DIRECTIONS - Leaving the pictures aside, repeat every line below exactly.

══════════

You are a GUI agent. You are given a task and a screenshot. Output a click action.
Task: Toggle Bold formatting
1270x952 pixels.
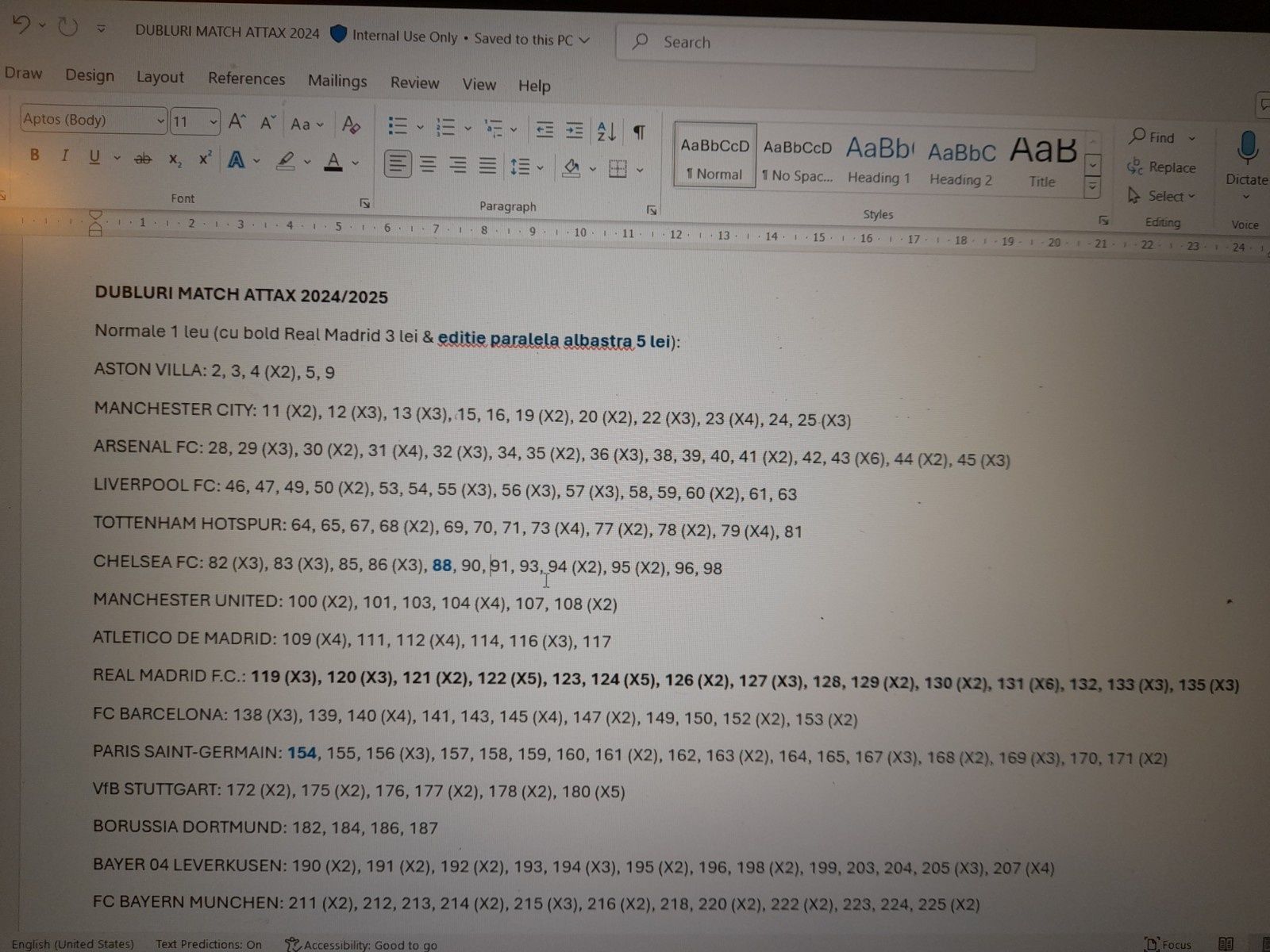[34, 155]
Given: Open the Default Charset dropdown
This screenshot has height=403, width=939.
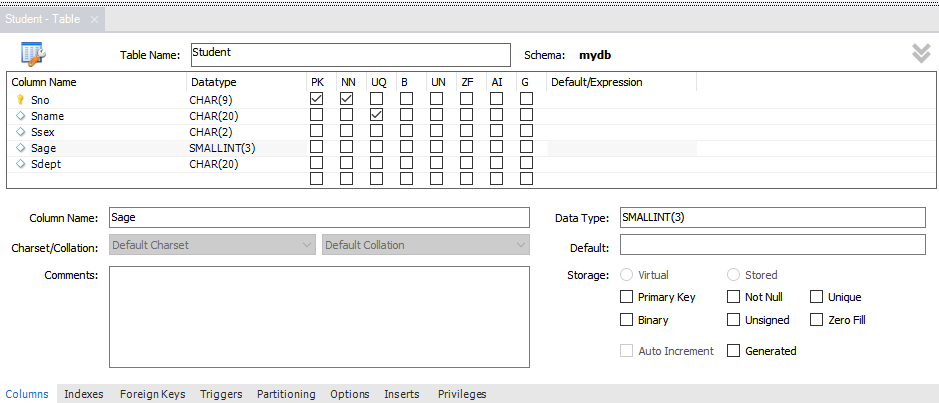Looking at the screenshot, I should tap(212, 245).
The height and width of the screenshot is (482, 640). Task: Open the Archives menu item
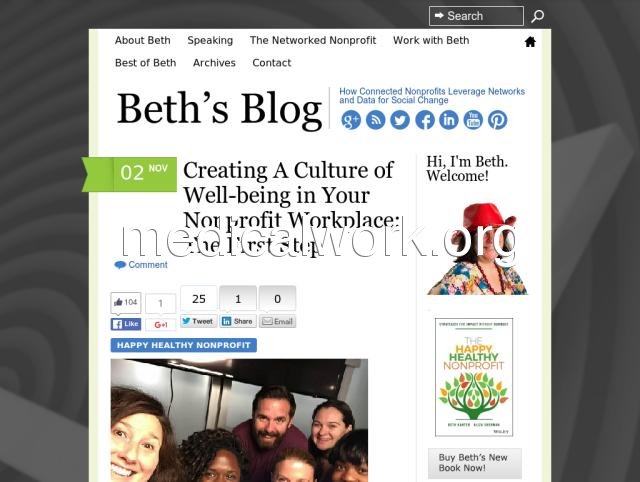tap(214, 63)

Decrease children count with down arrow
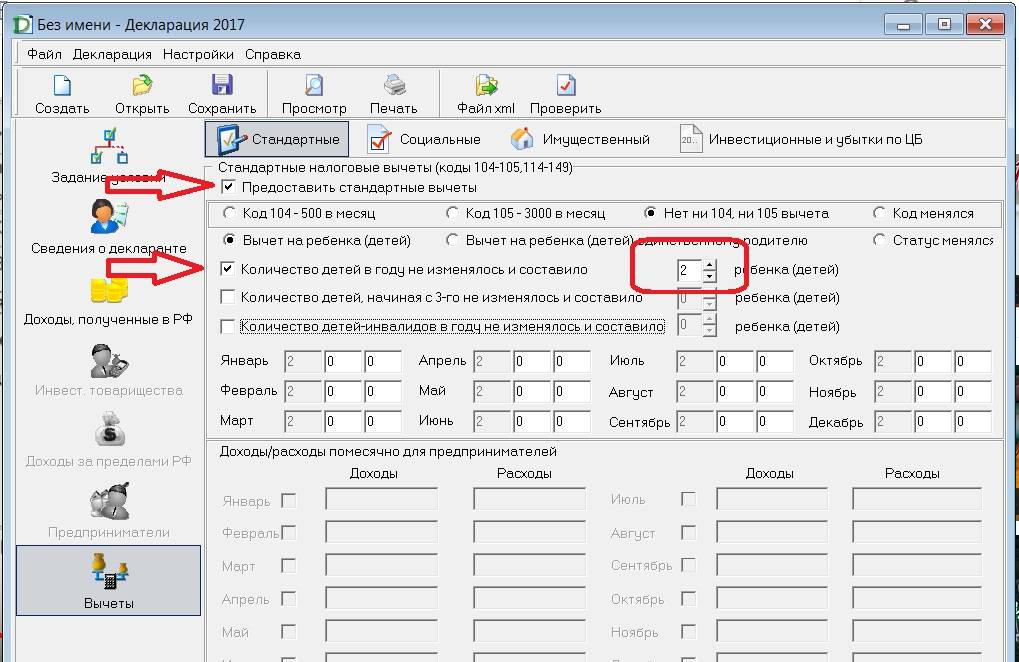710,276
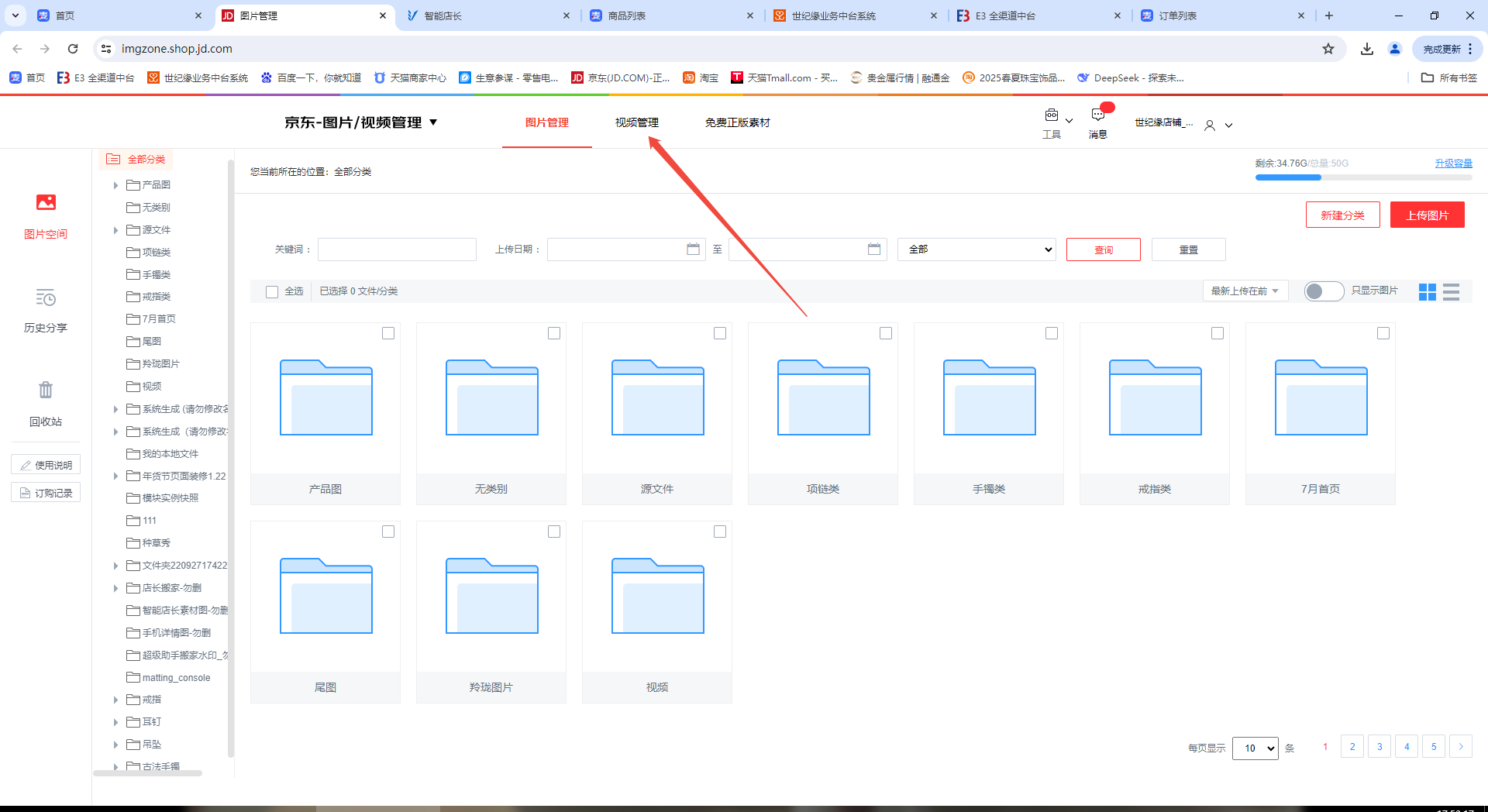Switch to grid view layout
This screenshot has height=812, width=1488.
1427,291
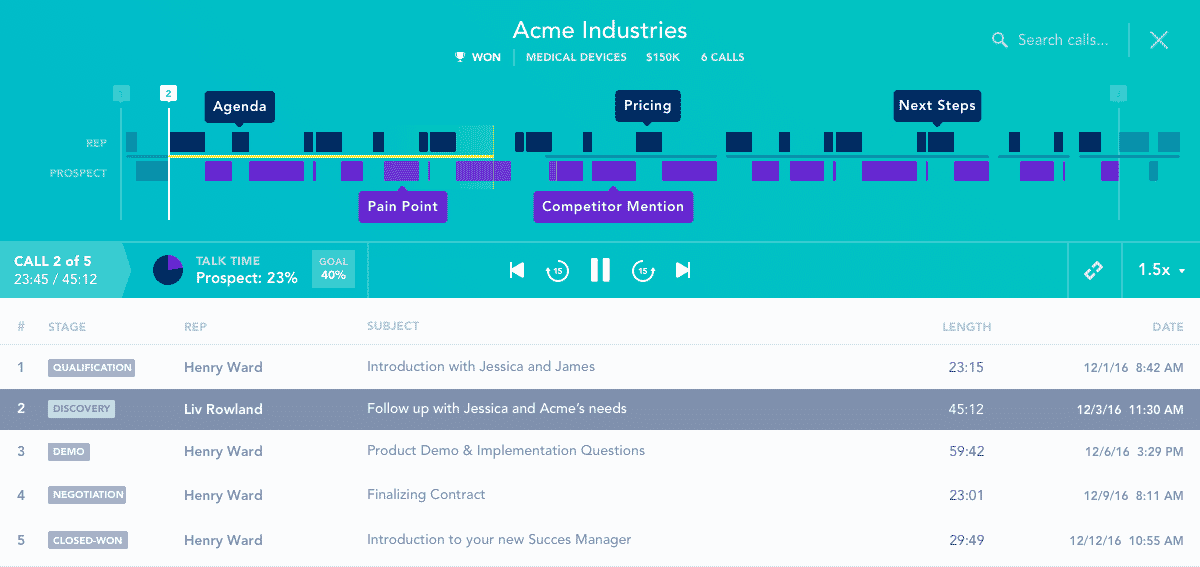1200x567 pixels.
Task: Skip to the previous call
Action: point(517,270)
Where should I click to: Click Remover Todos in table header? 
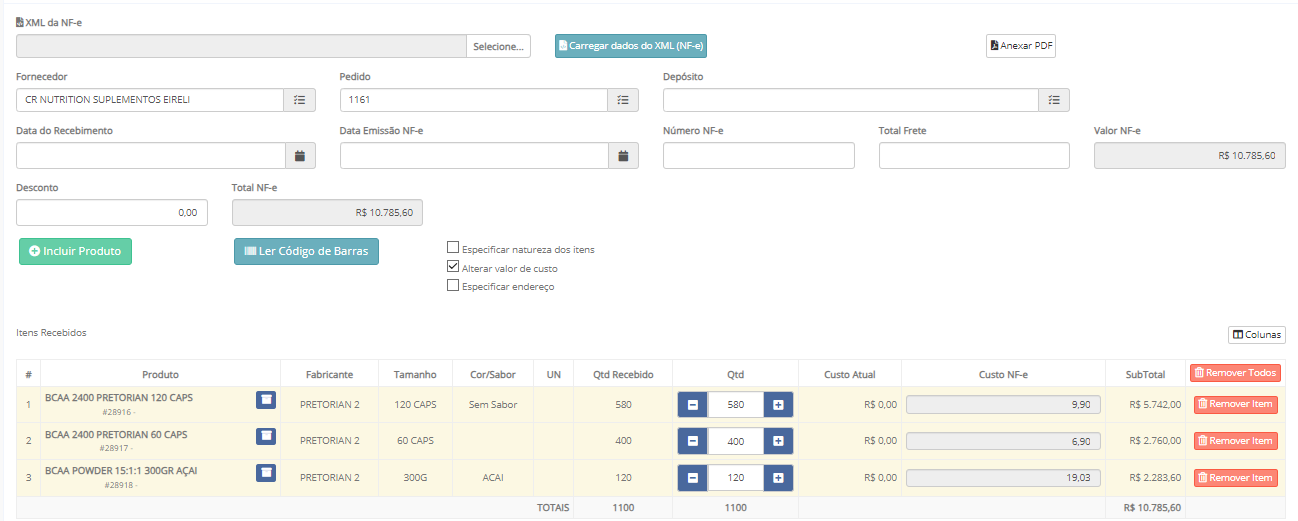pyautogui.click(x=1235, y=373)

══════════

TASK SOLUTION -
You are a GUI agent. You are given a task and a screenshot. Output a click action.
Task: Toggle Bold formatting
1270x952 pixels.
[34, 155]
Given: Open the Default Charset dropdown
This screenshot has height=403, width=939.
Looking at the screenshot, I should tap(212, 245).
The height and width of the screenshot is (482, 640). Task: Open the Archives menu item
tap(214, 63)

Decrease children count with down arrow
710,276
Switch to grid view layout
This screenshot has height=812, width=1488.
1427,291
1200x567 pixels.
Task: Skip to the previous call
Action: point(517,270)
Where should I click to: Click Remover Todos in table header? 
pyautogui.click(x=1235, y=373)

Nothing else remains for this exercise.